Franceschini 'boicotta' Porta a Porta, Vespa: ''motivazioni pretestuose''

Franceschini 'boicotta' Porta a Porta, Vespa: ''motivazioni pretestuose''

Franceschini 'boicotta' Porta a Porta, Vespa: ''motivazioni pretestuose''

ROMA - Dario Franceschini ‘boicotta' "Porta a Porta". In una lettera scritta la presentatore del programma di Rai Uno, Bruno Vespa, il segretario del Pd ha annunciato la sua indisponibilità a partecipare al ‘salotto' il prossimo 23 settembre. "Quando nei giorni scorsi il mio ufficio stampa ha ricevuto l'invito dalla sua redazione a partecipare alla trasmissione ho comunicato la mia disponibilità ritenendo si trattasse della programmazione ordinaria", ha scritto Franceschini.

 

"Leggo ora alcune sue dichiarazioni secondo le quali la mia presenza a Porta a Porta sarebbe da intendere come una sorta di par condicio per coprire l'incredibile scelta della Rai di stravolgere i palinsesti dell'azienda allo scopo di garantire al Presidente del Consiglio una vetrina strumentalizzando e spettacolarizzando il dramma dei terremotati d'Abruzzo.
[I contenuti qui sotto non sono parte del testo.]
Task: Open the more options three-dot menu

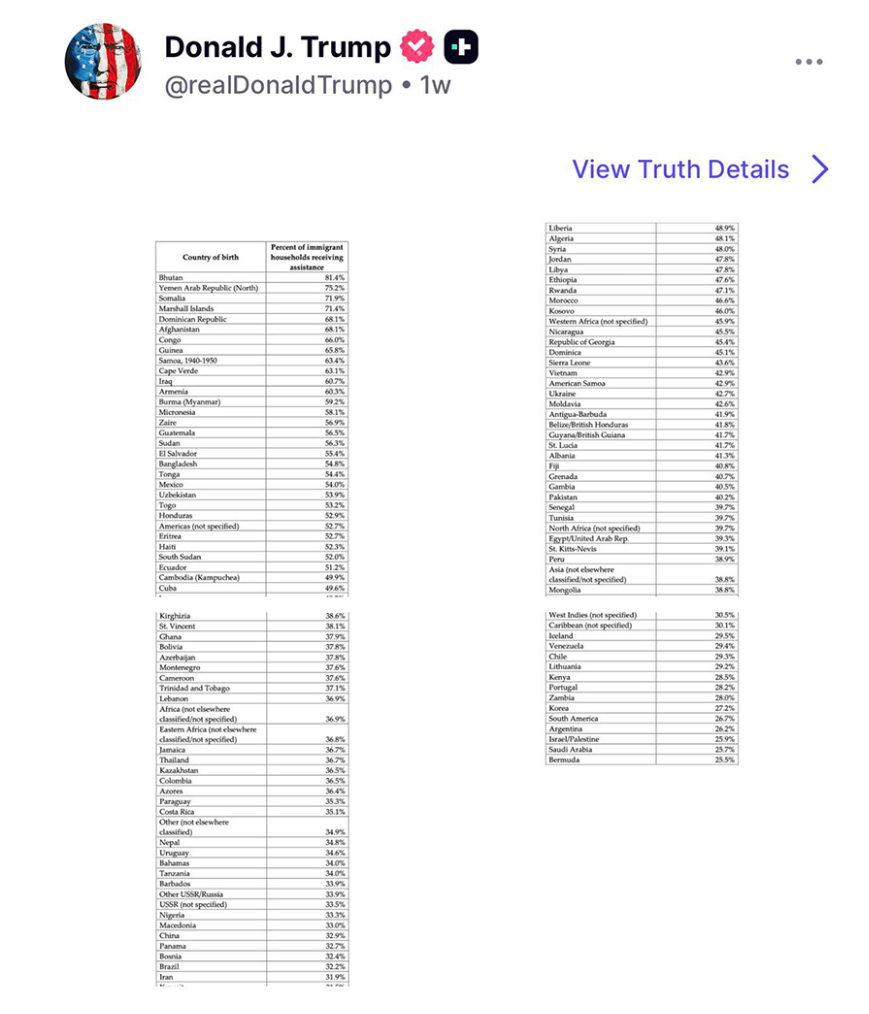Action: point(808,62)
È un'operazione grave di cui non posso e non voglio rendermi complice in nessun modo", ha concluso Franceschini.

 

Immediata la replica di Vespa. "Caro Segretario, - scrive Vespa in una lettera - debbo dirLe con franchezza che le motivazioni del Suo rifiuto mi paiono pretestuose". "Nei giorni scorsi - si legge nella lettera - abbiamo invitato il presidente del Consiglio come facciamo da 15 anni (si veda il caso di Prodi, D'Alema e Amato) per la seconda serata che apre la nostra stagione. Contestualmente, fedeli alla correttezza che ci ha sempre caratterizzato, abbiamo invitato il leader dell'opposizione". "Nello scorso fine settimana - ha aggiunto - la direzione generale della Rai ha deciso di portare in prima serata l'evento di oggi e non vedo come questa scelta possa essere attribuita a noi e stravolgere il senso dell'invito che Le abbiamo rivolto".

 

"Non Le consento peraltro - ha continuato Vespa - di definire una nostra trasmissione che Lei ancora non ha visto, come una vetrina al servizio del presidente del Consiglio". "Esigo da Lei - ha concluso - lo stesso rispetto rivolto ad altre trasmissioni che dal pluralismo di Porta a Porta hanno tutto da imparare".

 

Sulla puntata di ‘Porta a Porta' di martedì sera è intervenuto anche Massimo D'Alema, auspicando che il "protagonista" sia "il presidente della provincia di Trento e che si festeggi il dono dei prefabbricati costruiti dalla provincia di Trento, non le villette promesse da Berlusconi che non sono pronte". "Spero inoltre - ha concluso D'Alema - che Berlusconi comunichi la lista dei terremotati ospitati a casa sua, visto che aveva preso questo nobile impegno".